# EXERCISE OBJECTIVE
Everything from the line with "Given: Click the" through the final line of the listing below must be retyped exactly, apart from the pictures.

# DATA LISTING
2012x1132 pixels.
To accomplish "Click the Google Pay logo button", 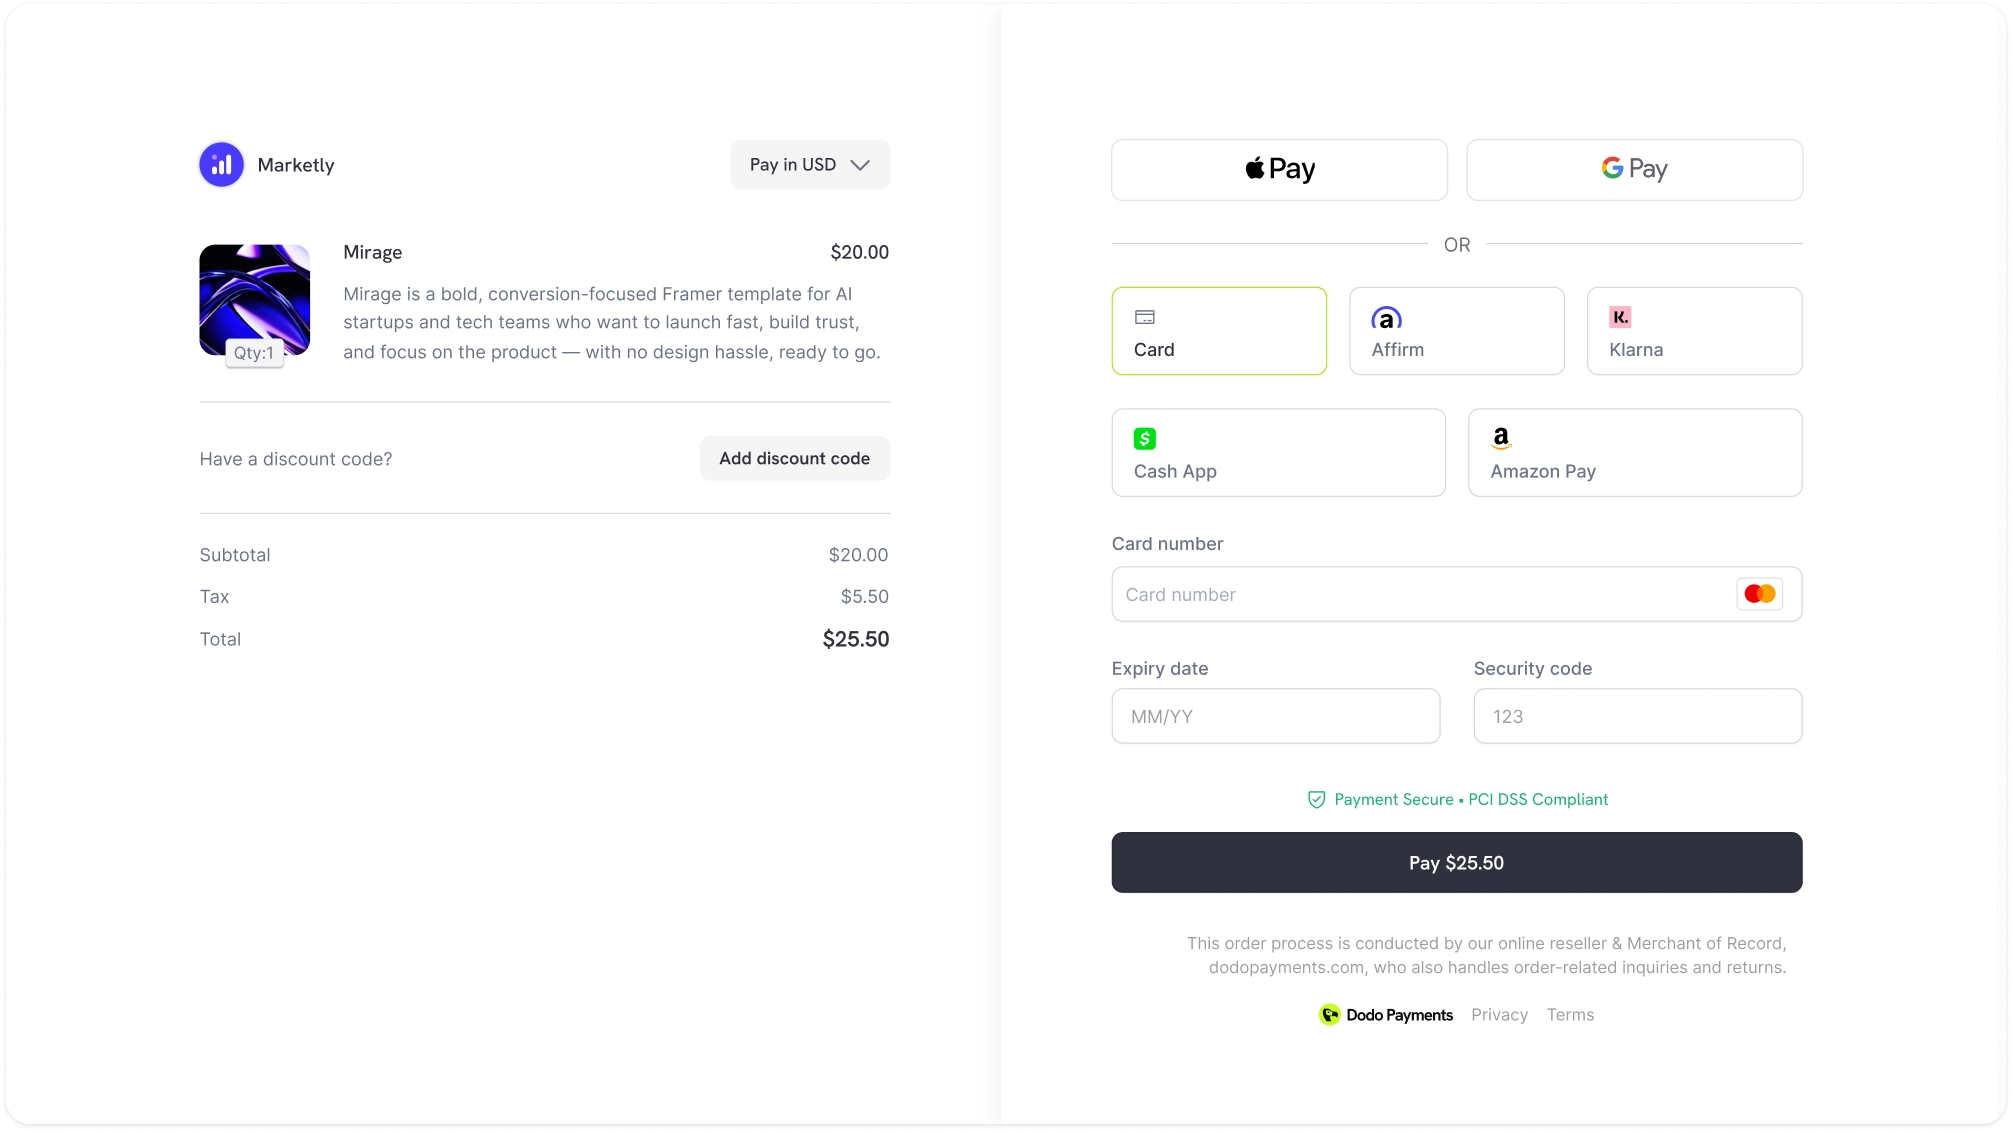I will pyautogui.click(x=1633, y=168).
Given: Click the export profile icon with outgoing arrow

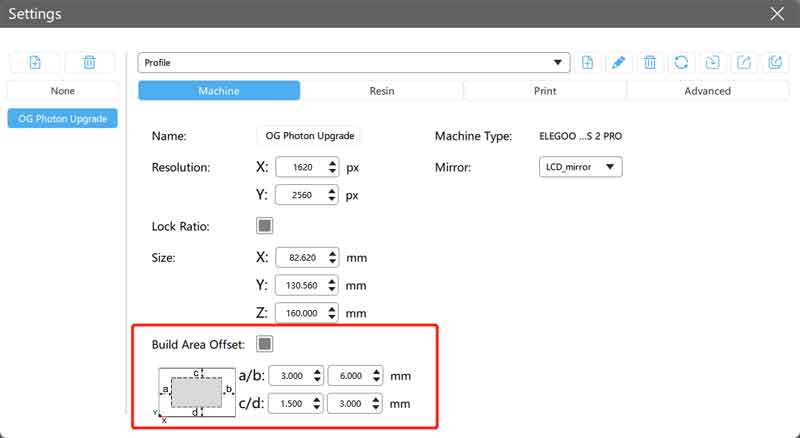Looking at the screenshot, I should coord(743,62).
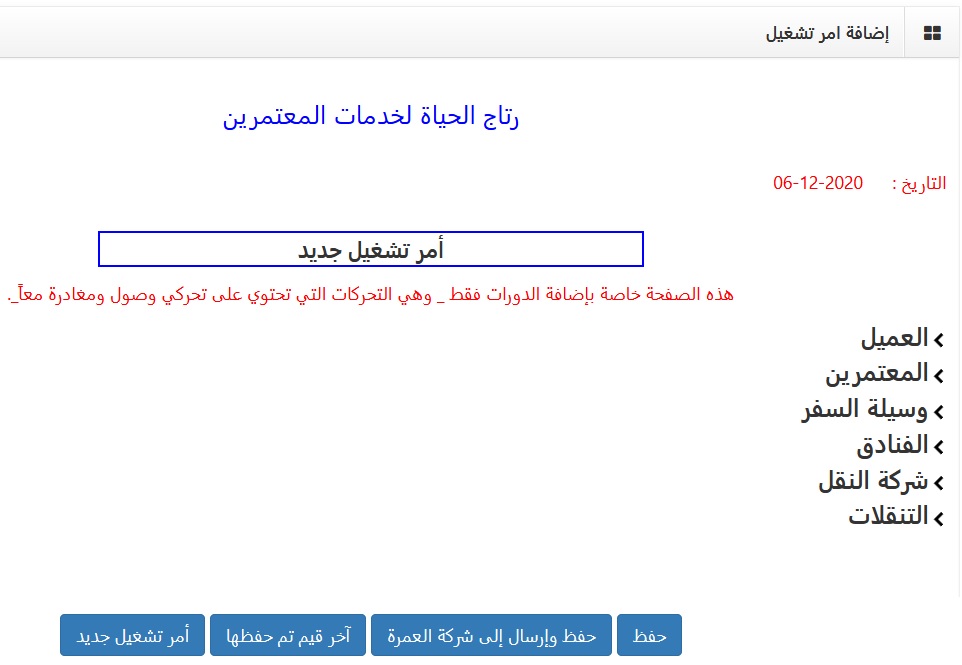Click the chevron arrow beside شركة النقل
962x665 pixels.
939,483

# REPLY
Given: Click the export profile icon with outgoing arrow

Looking at the screenshot, I should coord(743,62).
Click the chevron arrow beside شركة النقل
962x665 pixels.
939,483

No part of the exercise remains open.